Fifty-eight submissions from 12 unique users were received for this Challenge. Out of these 12 submissions, 9 submissions passed the first stage of evaluation and were eligible for ranking. The top-ranked submission employed a conditional latent diffusion model, whereas the joint runners-up employed a generative adversarial network, followed by another network for image superresolution. In general, we observed that the overall ranking of the top 9 submissions according to our evaluation method (i) did not match the FID-based ranking, and (ii) differed with respect to individual feature families. Another important finding from our additional analyses was that different DGMs demonstrated similar kinds of artifacts.

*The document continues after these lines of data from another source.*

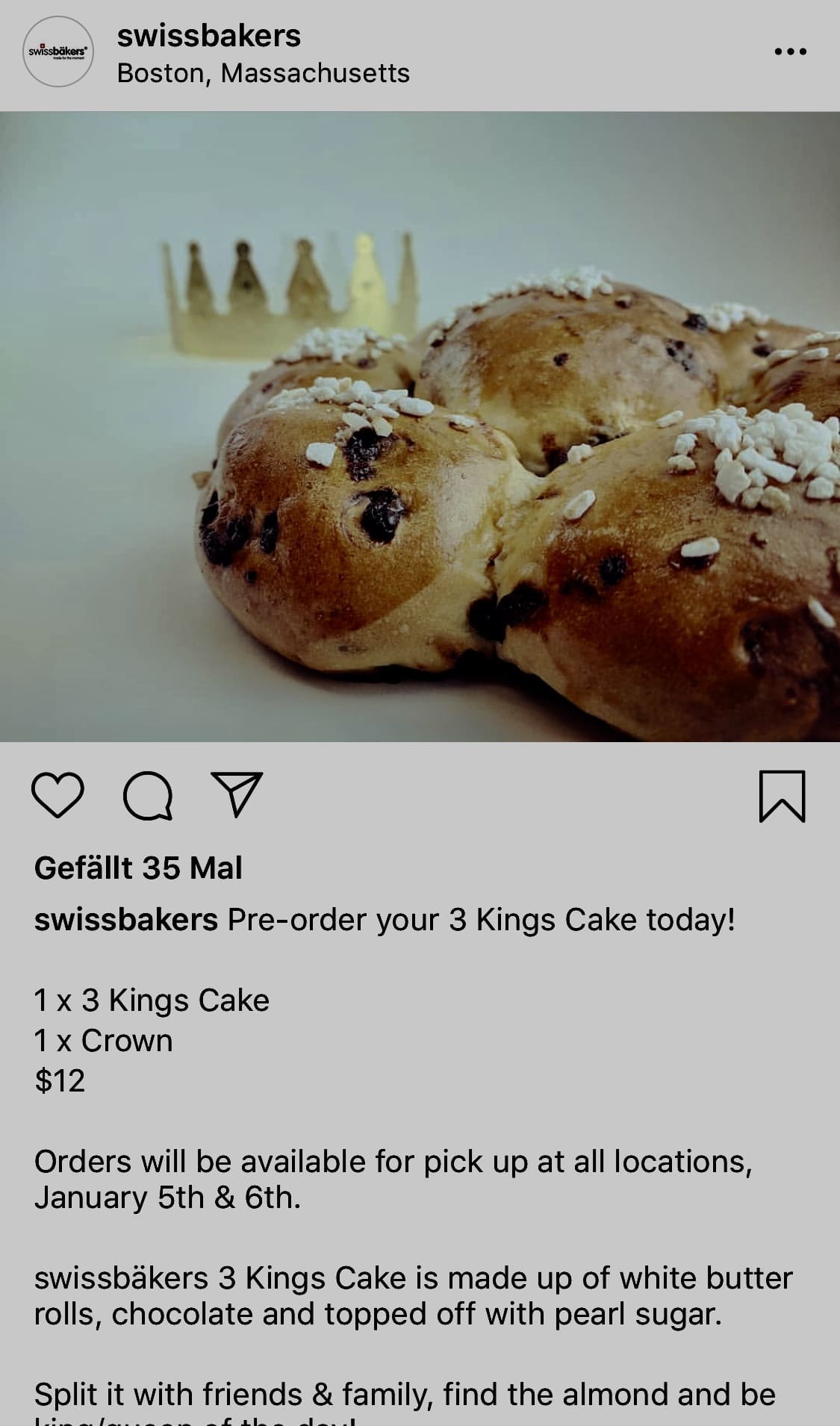The height and width of the screenshot is (1426, 840).
Task: Open comments with speech bubble icon
Action: (x=148, y=797)
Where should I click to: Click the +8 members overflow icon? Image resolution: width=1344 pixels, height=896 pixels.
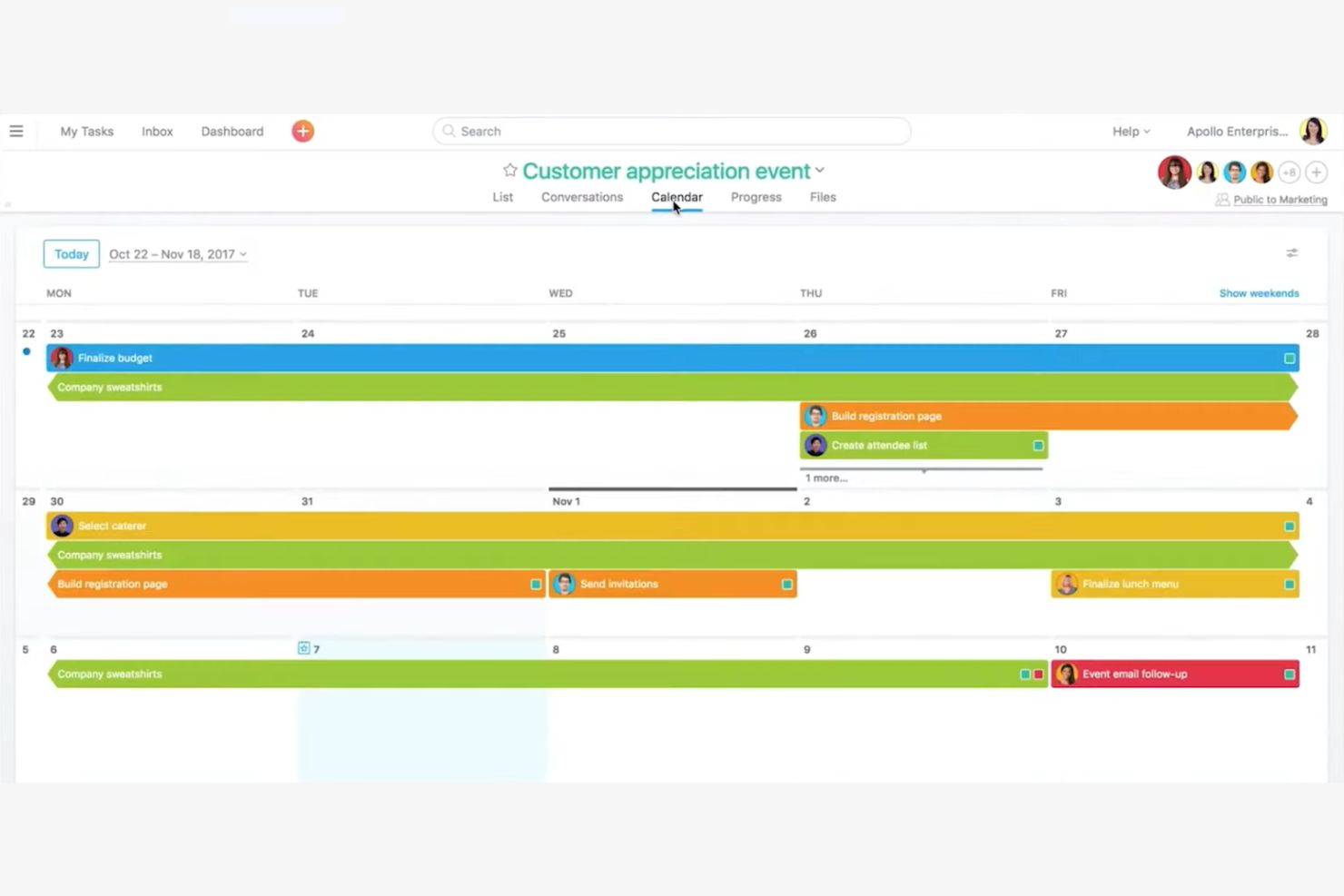pyautogui.click(x=1289, y=172)
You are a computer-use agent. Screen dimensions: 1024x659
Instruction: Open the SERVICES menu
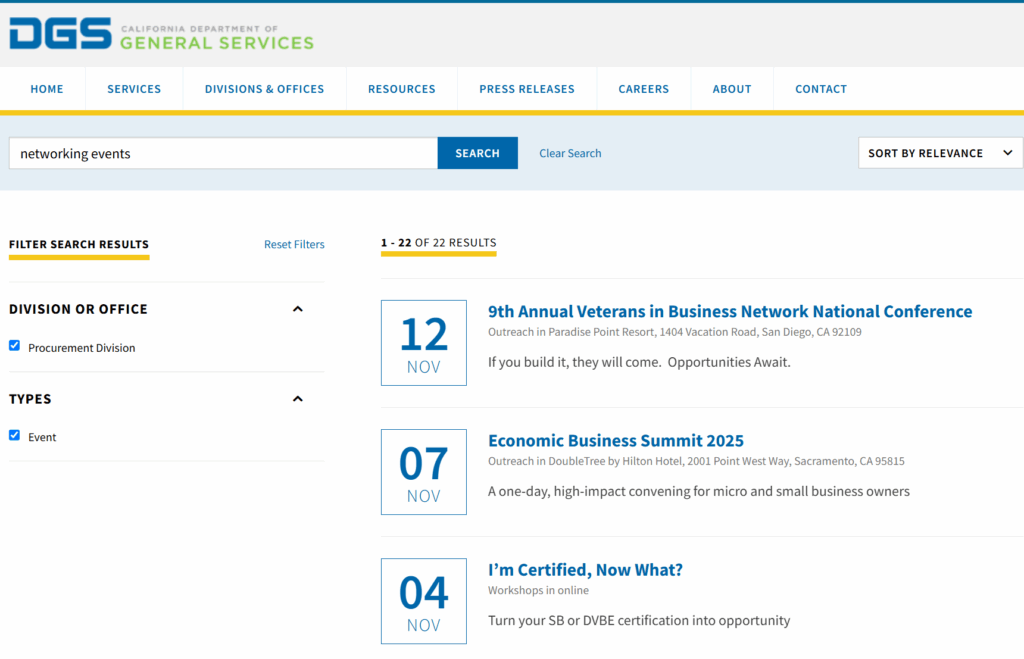pyautogui.click(x=133, y=88)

This Grand Challenge highlighted the need for domain-specific evaluation to further DGM design as well as deployment. It also demonstrated that the specification of a DGM may differ depending on its intended use.
本特别报告介绍了2023年美国医学物理学会(AAPM)关于用于学习医学图像统计的深度生成模型的大挑战的结果。

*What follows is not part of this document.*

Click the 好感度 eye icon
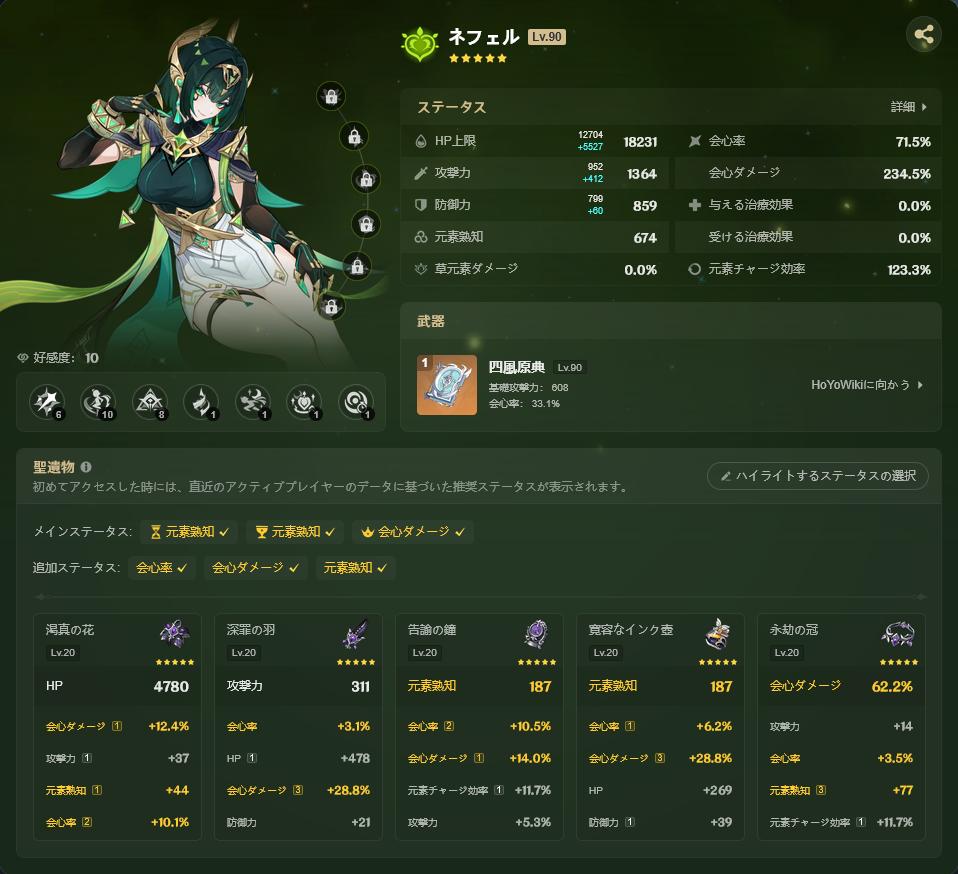958x874 pixels. tap(23, 358)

本次挑战的目标是促进用于医学成像的深度生成模型的开发,并强调通过分析相关图像统计数据对其进行领域相关评估的必要性。
作为本次大挑战的一部分,开发了一个通用训练数据集和一个评估程序,用于对医学图像合成的深度生成模型进行基准测试。为了创建训练数据集,对一个已建立的3D虚拟乳房模型进行了改编。生成的数据集包含约108000张大小为512×512的图像。为了评估挑战赛的参赛作品,使用了来自每个参赛作品的10000张由深度生成模型生成的图像组成的集合。评估程序包括两个阶段。在第一阶段,进行了记忆和图像质量的初步检查(通过弗雷歇因距离 [FID])。通过第一阶段的参赛作品随后被评估与包括纹理、形态、图像矩、分形统计和骨架统计在内的几个特征族对应的图像统计数据的可重复性。在这个特征空间中使用一个汇总度量对参赛作品进行排名。对参赛作品进行了额外分析,以评估特定于各个特征族、训练数据中的四个类别的深度生成模型性能,还识别各种伪像。
本次挑战赛共收到来自12个不同用户的58份参赛作品。在这58份参赛作品中,9份作品通过了第一阶段评估,有资格进行排名。排名第一的参赛作品采用了条件潜在扩散模型,并列亚军采用了生成对抗网络,其次是另一个用于图像超分辨率的网络。总体而言,我们观察到根据我们的评估方法,前9名参赛作品的总体排名(i)与基于FID的排名不匹配,并且(ii)在各个特征族方面存在差异。我们额外分析的另一个重要发现是,不同的深度生成模型表现出类似类型的伪像。
本次大挑战强调了进行特定领域评估以进一步设计和部署深度生成模型的必要性。它还表明,深度生成模型的规范可能因其预期用途而异。